Following concerns that Apple's iPod posed a health threat to pacemaker users, the Food and Drug Administration conducted its own study into the safety of the portable media player. The verdict: The iPod poses no threat to pacemaker patients, according to ScienceDaily.

The study led by FDA researcher Howard Bassen measured the magnetic fields generated by a fourth generation iPod, a video-capable iPod, an iPod nano, and an iPod shuffle along with the voltages each device delivered to cardiac pacemakers. The results indicated that there are no effects on pacemaker patients from the iPods.

In May 2007, a different report spawned from a high school student's research stated that portable media players, including Apple's iPod, caused pacemaker malfunctions in 50 percent of patients. Doctors involved in the earlier research found that an iPod held two inches from a patient's chest resulted in pacemaker telemetry interference about 29 percent of the time.

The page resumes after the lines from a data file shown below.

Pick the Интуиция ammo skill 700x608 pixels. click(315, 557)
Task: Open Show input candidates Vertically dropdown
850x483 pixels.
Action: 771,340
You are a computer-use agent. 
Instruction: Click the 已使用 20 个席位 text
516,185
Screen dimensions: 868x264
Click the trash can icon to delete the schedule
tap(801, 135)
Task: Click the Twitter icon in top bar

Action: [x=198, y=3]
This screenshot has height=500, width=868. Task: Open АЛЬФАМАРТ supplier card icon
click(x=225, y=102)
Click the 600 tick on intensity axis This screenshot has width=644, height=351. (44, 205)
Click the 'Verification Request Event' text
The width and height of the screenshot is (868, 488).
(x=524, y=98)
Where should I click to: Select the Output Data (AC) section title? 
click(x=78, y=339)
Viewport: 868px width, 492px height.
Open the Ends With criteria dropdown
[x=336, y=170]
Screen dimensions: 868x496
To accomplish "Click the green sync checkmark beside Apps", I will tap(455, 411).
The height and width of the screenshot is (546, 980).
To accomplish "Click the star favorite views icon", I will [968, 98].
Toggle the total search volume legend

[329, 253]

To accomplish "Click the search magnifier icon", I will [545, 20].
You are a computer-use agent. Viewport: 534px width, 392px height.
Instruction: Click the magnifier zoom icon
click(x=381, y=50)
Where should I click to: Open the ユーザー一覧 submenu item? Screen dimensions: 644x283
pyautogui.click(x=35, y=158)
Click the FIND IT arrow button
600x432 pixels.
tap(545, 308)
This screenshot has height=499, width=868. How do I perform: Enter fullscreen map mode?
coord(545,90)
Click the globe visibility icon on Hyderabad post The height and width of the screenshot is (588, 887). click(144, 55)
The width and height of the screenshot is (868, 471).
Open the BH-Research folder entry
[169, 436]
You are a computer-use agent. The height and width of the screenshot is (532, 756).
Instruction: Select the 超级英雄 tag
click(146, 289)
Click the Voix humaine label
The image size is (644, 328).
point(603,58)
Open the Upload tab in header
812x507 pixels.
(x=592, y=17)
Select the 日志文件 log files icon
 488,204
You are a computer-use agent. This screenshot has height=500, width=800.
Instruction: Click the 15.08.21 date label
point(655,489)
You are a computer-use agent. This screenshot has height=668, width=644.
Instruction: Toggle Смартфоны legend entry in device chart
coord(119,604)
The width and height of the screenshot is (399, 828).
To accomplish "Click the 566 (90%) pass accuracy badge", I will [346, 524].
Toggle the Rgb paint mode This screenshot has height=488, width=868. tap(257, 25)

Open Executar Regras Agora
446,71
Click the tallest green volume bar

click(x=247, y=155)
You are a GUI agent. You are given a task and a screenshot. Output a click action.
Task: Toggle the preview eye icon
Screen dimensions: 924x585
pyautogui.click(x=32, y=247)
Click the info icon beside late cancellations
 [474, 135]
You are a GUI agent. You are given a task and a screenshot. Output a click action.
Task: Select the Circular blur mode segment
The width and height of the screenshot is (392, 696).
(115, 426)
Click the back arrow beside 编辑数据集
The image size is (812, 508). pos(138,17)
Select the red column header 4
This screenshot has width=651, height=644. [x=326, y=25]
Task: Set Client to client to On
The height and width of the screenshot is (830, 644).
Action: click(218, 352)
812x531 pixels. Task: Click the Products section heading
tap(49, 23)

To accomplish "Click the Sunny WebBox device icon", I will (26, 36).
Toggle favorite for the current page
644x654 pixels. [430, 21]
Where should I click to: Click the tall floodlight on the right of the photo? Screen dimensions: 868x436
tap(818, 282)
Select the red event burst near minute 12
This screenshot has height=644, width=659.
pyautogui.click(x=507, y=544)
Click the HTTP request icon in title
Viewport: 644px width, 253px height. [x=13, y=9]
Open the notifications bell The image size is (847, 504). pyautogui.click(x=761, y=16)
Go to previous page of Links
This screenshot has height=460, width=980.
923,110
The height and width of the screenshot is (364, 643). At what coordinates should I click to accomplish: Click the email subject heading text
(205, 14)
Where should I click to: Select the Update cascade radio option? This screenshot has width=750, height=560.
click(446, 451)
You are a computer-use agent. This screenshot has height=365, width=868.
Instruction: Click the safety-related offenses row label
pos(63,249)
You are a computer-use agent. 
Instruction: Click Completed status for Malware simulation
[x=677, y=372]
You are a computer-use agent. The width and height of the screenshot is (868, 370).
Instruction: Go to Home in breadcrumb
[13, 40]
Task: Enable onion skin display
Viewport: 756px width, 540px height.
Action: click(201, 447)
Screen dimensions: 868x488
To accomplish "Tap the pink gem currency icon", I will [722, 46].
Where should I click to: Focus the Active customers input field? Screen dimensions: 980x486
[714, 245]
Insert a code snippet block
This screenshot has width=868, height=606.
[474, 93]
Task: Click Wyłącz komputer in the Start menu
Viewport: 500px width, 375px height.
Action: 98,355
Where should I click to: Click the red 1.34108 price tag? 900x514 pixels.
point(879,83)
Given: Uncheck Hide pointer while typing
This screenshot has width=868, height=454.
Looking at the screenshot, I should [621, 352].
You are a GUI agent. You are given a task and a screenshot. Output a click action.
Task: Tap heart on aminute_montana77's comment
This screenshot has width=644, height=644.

Mr. Bassen's study, however, appears to be more detailed and showed that at distances between five and ten millimeters from a pacemaker, an iPod output a peak magnetic field strength of 0.2 millionths of a Tesla -- far below the levels necessary to interfere with a pacemaker.

Mr. Bassen commented "Based on the observations of our in-vitro study we conclude that no interference effects can occur in pacemakers exposed to the iPods we tested."